Coat of arms of the Barony of Bedford
The first mention of land at Aspley Guise comes, not in Domesday Book, but in a charter of King Edgar of 969 when the parish is said to contain 15 hides. In the Domesday Book of 1086 the overlord of Aspley was Hugh de Beauchamp, later Baron of Bedford. The manor remained under the overlordship of the Barony of Bedford until it is last mentioned in the 16th century.

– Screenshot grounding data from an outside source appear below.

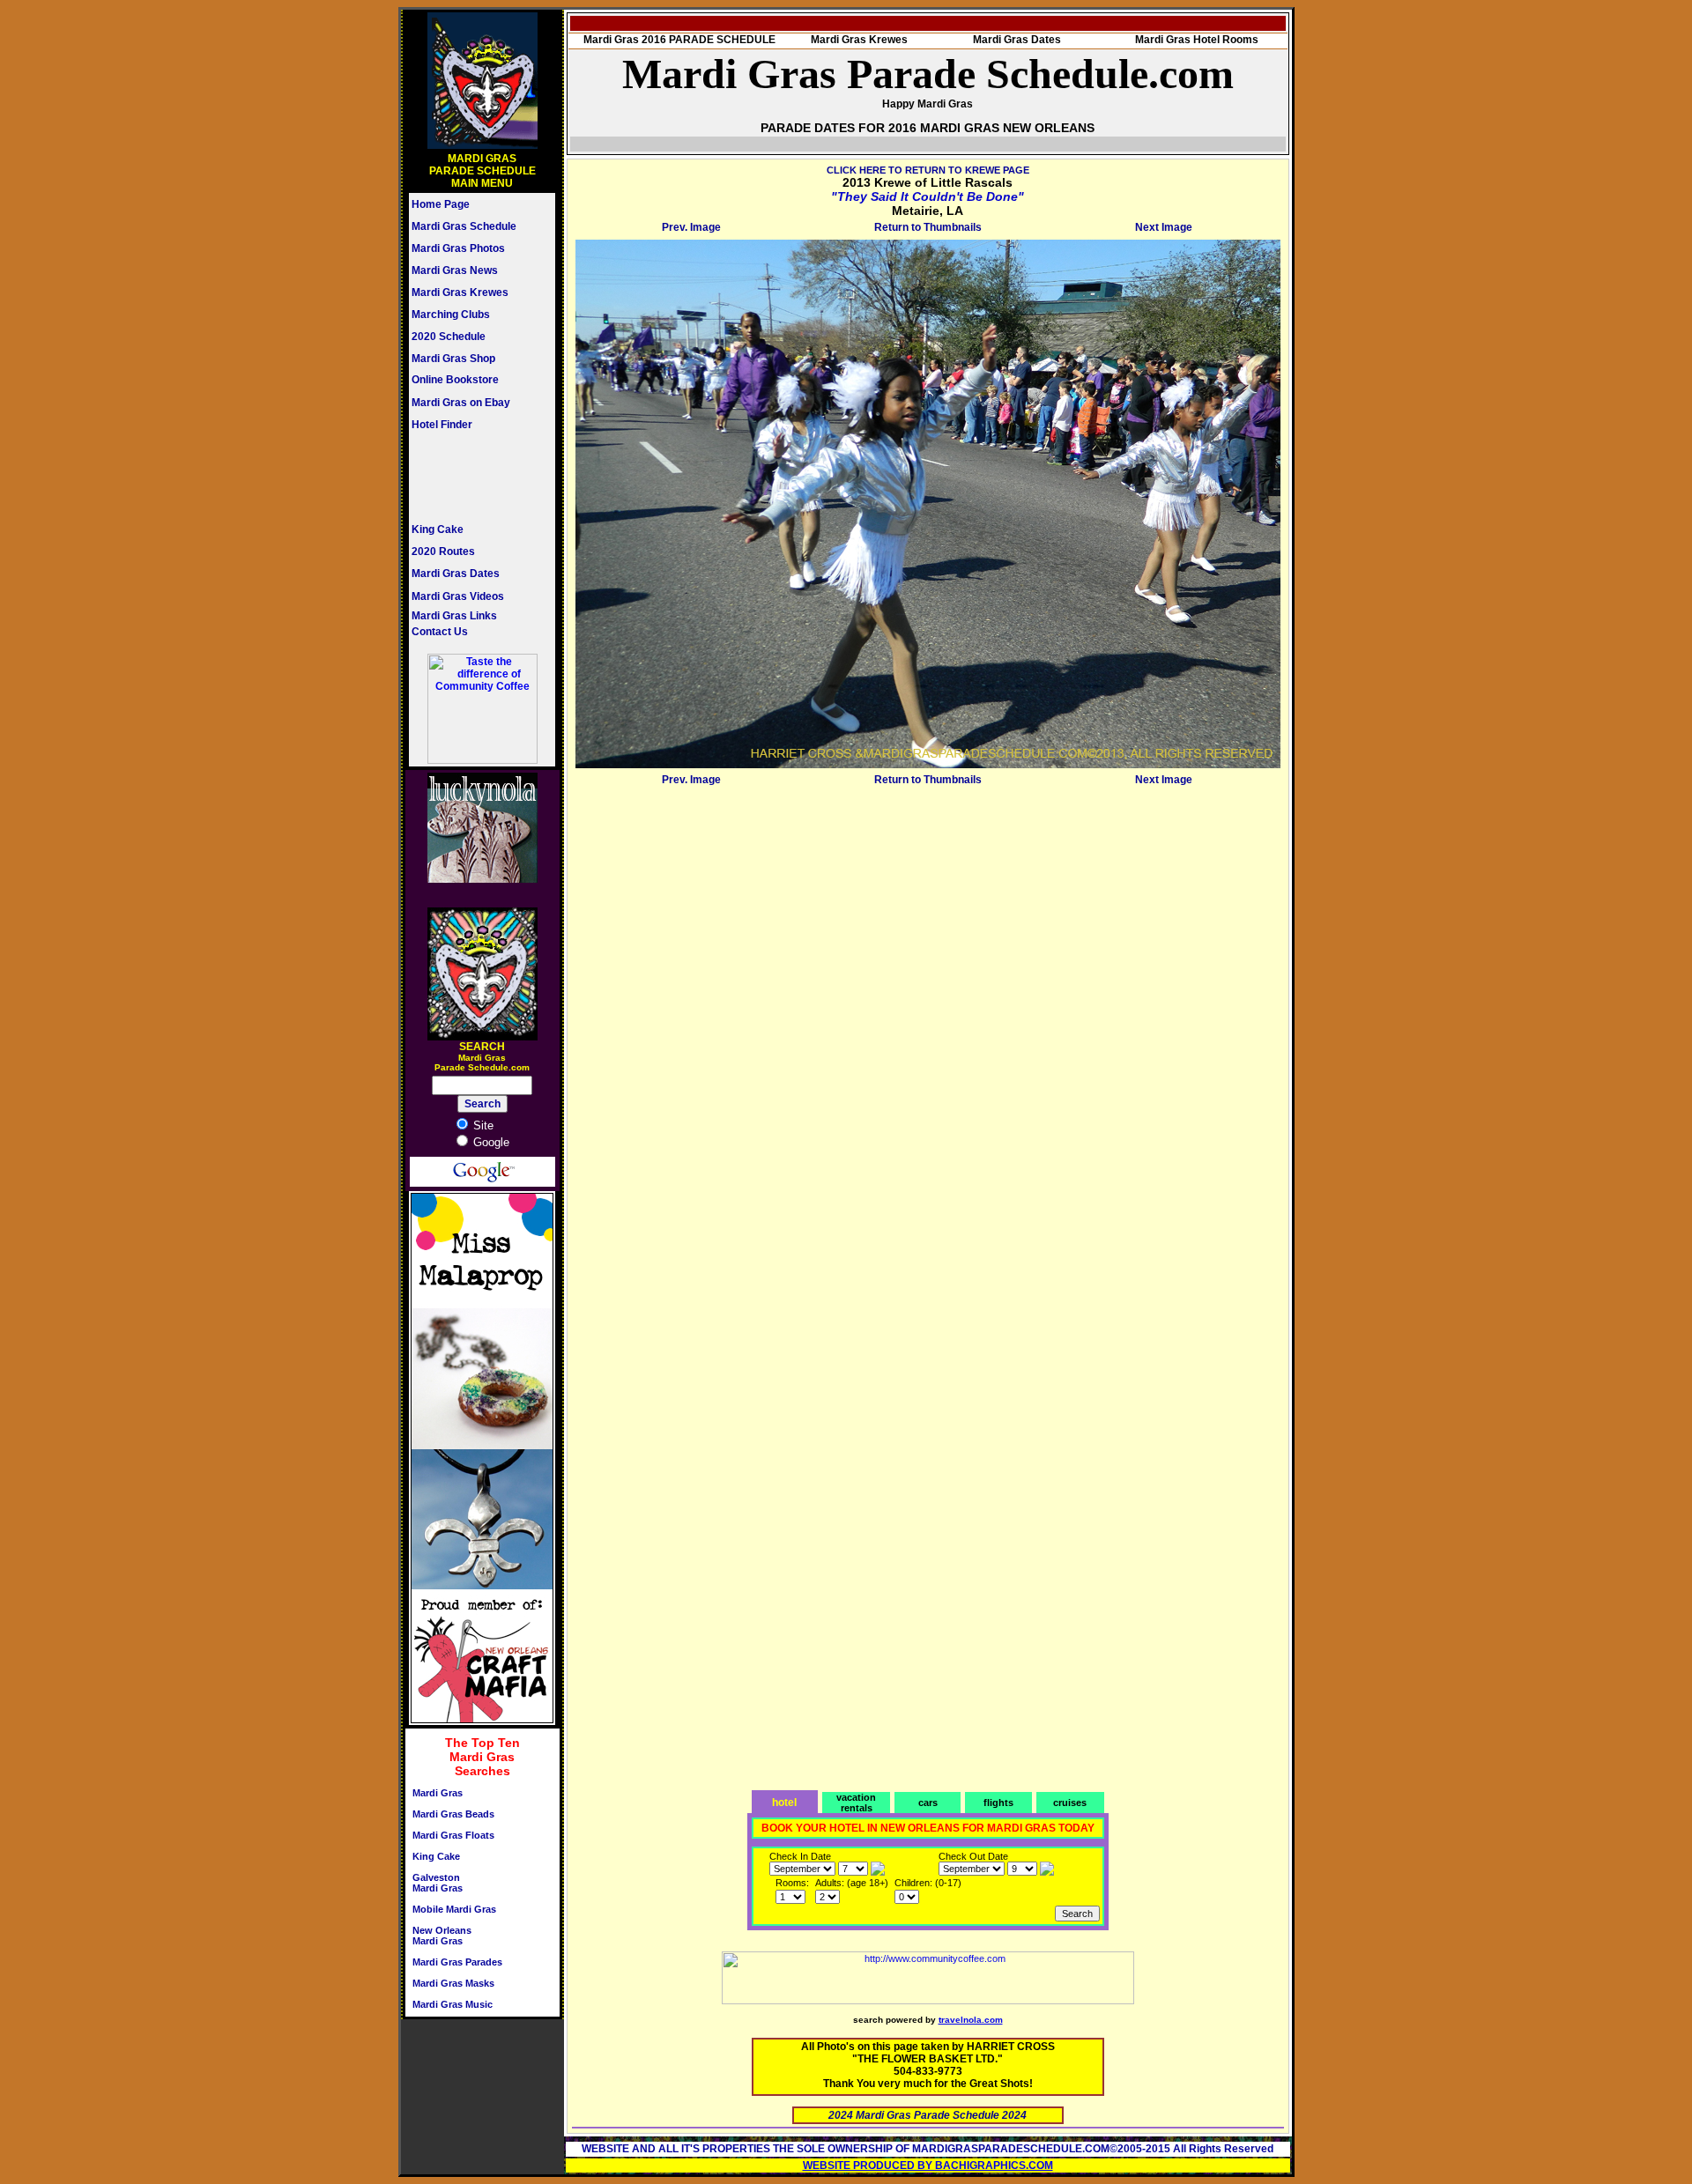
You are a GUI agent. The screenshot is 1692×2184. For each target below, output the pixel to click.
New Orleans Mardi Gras (441, 1935)
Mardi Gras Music (452, 2004)
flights (998, 1802)
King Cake (438, 529)
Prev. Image (691, 227)
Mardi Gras (437, 1793)
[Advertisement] (464, 476)
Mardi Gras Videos (458, 596)
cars (928, 1802)
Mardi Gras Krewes (460, 292)
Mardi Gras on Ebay (461, 402)
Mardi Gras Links (454, 616)
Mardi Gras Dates (456, 573)
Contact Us (440, 632)
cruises (1070, 1802)
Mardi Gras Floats (453, 1835)
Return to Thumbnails (928, 227)
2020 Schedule (449, 336)
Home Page (441, 204)
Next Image (1163, 227)
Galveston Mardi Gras (437, 1882)
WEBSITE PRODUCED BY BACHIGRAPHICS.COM (928, 2165)
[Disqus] (928, 1011)
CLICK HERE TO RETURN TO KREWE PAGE (928, 170)
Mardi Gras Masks (453, 1983)
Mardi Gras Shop (453, 358)
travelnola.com (971, 2020)
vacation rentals (856, 1802)
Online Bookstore (455, 380)
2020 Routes (443, 551)
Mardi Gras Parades (457, 1962)
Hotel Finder (442, 424)
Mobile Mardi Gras (454, 1909)
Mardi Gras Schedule (464, 226)
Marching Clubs (451, 314)
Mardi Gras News (455, 270)
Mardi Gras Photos (458, 248)
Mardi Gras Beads (453, 1814)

The tenant of the manor at Domesday Book was one Acard de Ivri. No trace of the tenancy is then found in the historical record until 1203 when the tenant under the overlordship of the Barony of Bedford was Guy de Valery, it is known that de was a great-grandson of Ralph de Ivri, who was a contemporary of Acard de Ivri. Guy was succeeded by his son Reginald from whom the infamous Falkes de Breaute, "Robber Baron of Bedford Castle" held the manor for a fixed term. In 1225 de Breaute's estates were confiscated and the remainder of the term of the sub-lease was given to Henry Capella by King Henry III (1216-1271).
In 1227 Reginald de Valery released the manor to Hubert de Burgh, Earl of Kent and Justiciar of England. Hubert fell from favour with the young King Henry III, for whom he acted as regent, and his enemies at court managed his imprisonment in 1332 at which time Aspley Manor was confiscated and granted, the folowing year, to Robert Passelewe. In 1234 de Burgh's estates, including Aspley, were restored. He died in 1243 and his widow, who succeeded him, died in 1259, Aspley passing to his son by a former wife, John.
The Guise family coat of arms
By 1267 John de Burgh had subinfeudated (basically, sublet) Aspley to Anselm de Gyse or Guise, from whom the village takes part of its name. John de Burgh died without a son and the tenancy of Aspley under the overlordship of the Barony of Bedford passed to his daughter Hawise, wife of Robert de Gresley. Their daughter Joan married John de la Warr and Aspley Manor was in their hands by the middle of the 14th century. After this date the descendants of Hubert de Burgh seem to have no further interest in the manor, their former tenants, the de Gyses, holding Aspley directly from the Barony of Bedford. Anselm de Gyse died in 1295. The manor remained in the family, first being called Aspley Guise Manor in 1375, until 1540 when John Gyse exchanged Aspley Guise for lands in Gloucestershire, near his estates at Elmore.
In 1541 Henry VIII (1509-1547) annexed Aspley Guise to his newly created Honour of Ampthill, the Crown thus replacing the Barony of Bedford as overlord. In 1560 military engineer Sir Richard Lee was granted Aspley Guise Manor by Queen Elizabeth (1558-1603).
The Sadleir family coat of arms
Lee's youngest daughter Anne married Edward Sadleir and bought Aspley Guise Manor to the marriage as her portion. After Sadleir's death she married Ralph Norwich with whom, in 1591, she alienated Aspley Guise to Francis Bury. Bury's daughter succeeded him and married Thomas Lee Sadleir, grandson of Edward Sadleir and Anne, thus bringing the manor back into the Sadleir family, where it stayed until Richard Vernon Sadleir died without issue in 1810. His sister Ursula, wife of Edmund Moody succeeded him and the manor remained in the Moody family into the 20th century. A succession of Law of Property Acts in the 1920s abolished manorial fines and incidents as well as copyhold land tenure, thus abolishing manors in practically all but name.